Looking down the track to Lago Pehoe with Andrew and Marta in the foreground
Signboard with the mountains disappearing in the background
Andrew, Matt and Marta contemplating lunch
As good a spot as any to shelter from the terrible Patagonian weather
After lunch we set off for Campamento Italiano, our intended stop for the next two nights. The weather stayed miserable and we were afforded only occasional views through the clouds. So we were all quite chuffed when we crossed the final bridge into camp. As Erin and I got across the bridge (only two people at a time allowed) Andrew turned to us and said ‘bad news, the campground is full.’ We though he was taking the piss until we saw the stern look on the face of the ranger he was talking to.
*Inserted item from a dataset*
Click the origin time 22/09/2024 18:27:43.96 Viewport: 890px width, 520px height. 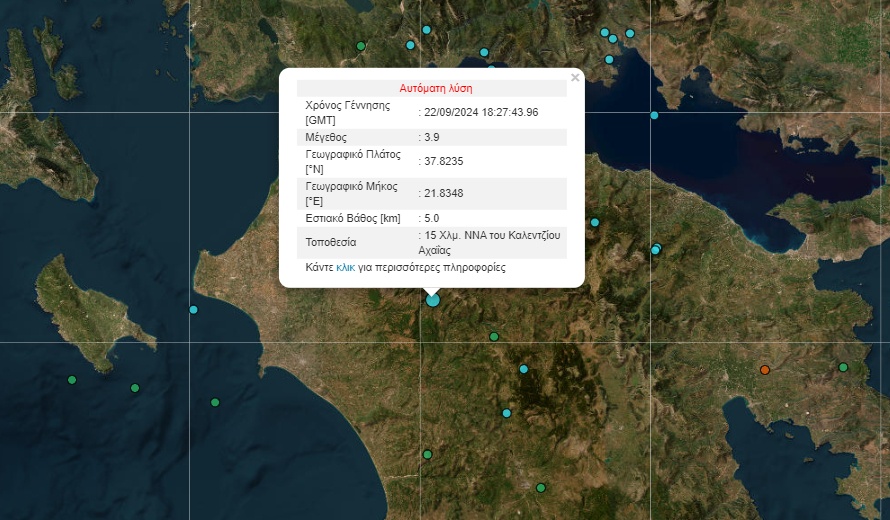[x=481, y=112]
Our options it seemed were to return to where we had come from, continue on the main circuit (skipping the significant side trip we had planned), or half the side trip that evening with our full packs, instead of daypacks as we had hoped. Dispirited and generally shirty (given we could see a number of empty spaces) we sat down to consider our options. During that time the ranger turned another dozen people away, bringing one lady to tears! I don’t disagree with camping limits, I understand that the park authority has a responsibility to preserve the environmental health of the park. However we had greeted the rangers at Refugio Pehoe who had made no mention of the camping limits, in fact there was no mention of the limits on signs, maps or brochures anywhere else in the park. And sending tired trekkers another two hours into the darkness seems outright dangerous. [Rant over…]
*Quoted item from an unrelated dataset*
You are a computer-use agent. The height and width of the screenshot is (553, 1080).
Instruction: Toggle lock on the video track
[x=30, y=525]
Cuerno Principal with Lago Skottsberg in the foreground
After downing some crackers lathered in peanut butter we decided we had the energy to lug our packs up the valley. Our efforts were rewarded with great views of the dramatic and quite active Glaciar Frances and the surrounding collection of rocky peaks. Two and a half hours later and thoroughly rooted we finally made camp at Campamento Britanico, high in the valley.
Glaciar Frances
The long slog toward the views
As we were setting up camp two climbers stopped by to have a chat, I think they were suffering from extreme boredom. They had three routes picked out on the surrounding rock spires and they were sitting tight waiting for the weather. Each morning they got up at 5am to inspect the weather and decide whether to start the 3 hour hike to the start of their climbs. Each day so far the weather had thwarted their plans. So instead they sat in the valley discussing relatively sunny climbing destinations like Arapiles…
Pegged out to withstand the wind and rain
Day 63 – What went up must go down (TDP day 7)
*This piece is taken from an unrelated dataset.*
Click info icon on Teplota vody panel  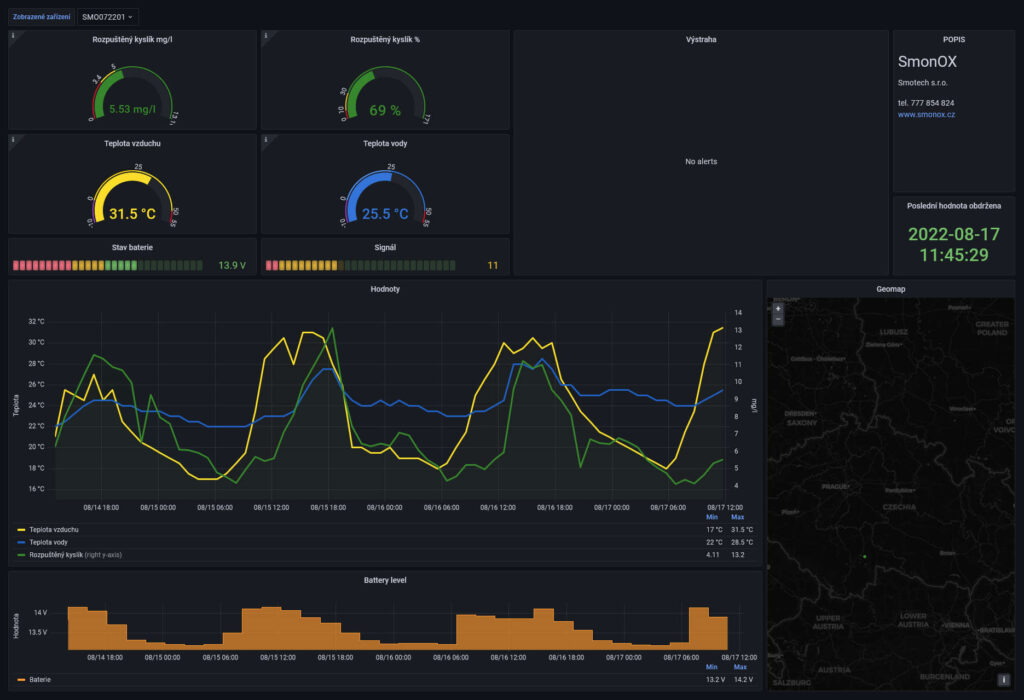(266, 140)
We all slept in to compensate for the extra effort expended the previous evening. When we got up and headed for the lookout at the head of the valley all that was to be seen were clouds. It turned out that the park authority had done us a favour by moving us on, the views the previous night had been far better.
As we were breaking camp the two climbers passed us heading down. They’d done their three hour hike to the base of one of their intended routes, waited two hours in the terrible weather before giving up and hiking a couple of hours back down. Despite this they seemed in reasonable spirits, such determination!
The walk down the valley in the wind and the rain turned out to be just as hard as the walk up. My knees certainly didn’t appreciate the fact I weigh nearly 100kgs with the pack on! The rain let up as we got close to Refugio Los Cuernos and we were able to dry off a bit once we arrived.
Our improvised drying room
Andrew and Marta hiding food from the many mice
After dinner we had some wine on the beach and watched the incoming rain clouds.
Not a volcano, just a coincidence.
Turns out you can photograph wind… spray over the lake.
Day 64 – Back where we started (TDP day 8)
The final day’s walk was pretty uneventful and the weather stayed true to form… terrible. We got back to the head of the road at about 1:30pm, just in time to hop on a shuttle back to the intersection and a coach back to Puerto Natales.
Before we knew it we were back in civilisation and enjoying Zambian – Chilean cuisine for dinner at “Afrigonia”, delicious.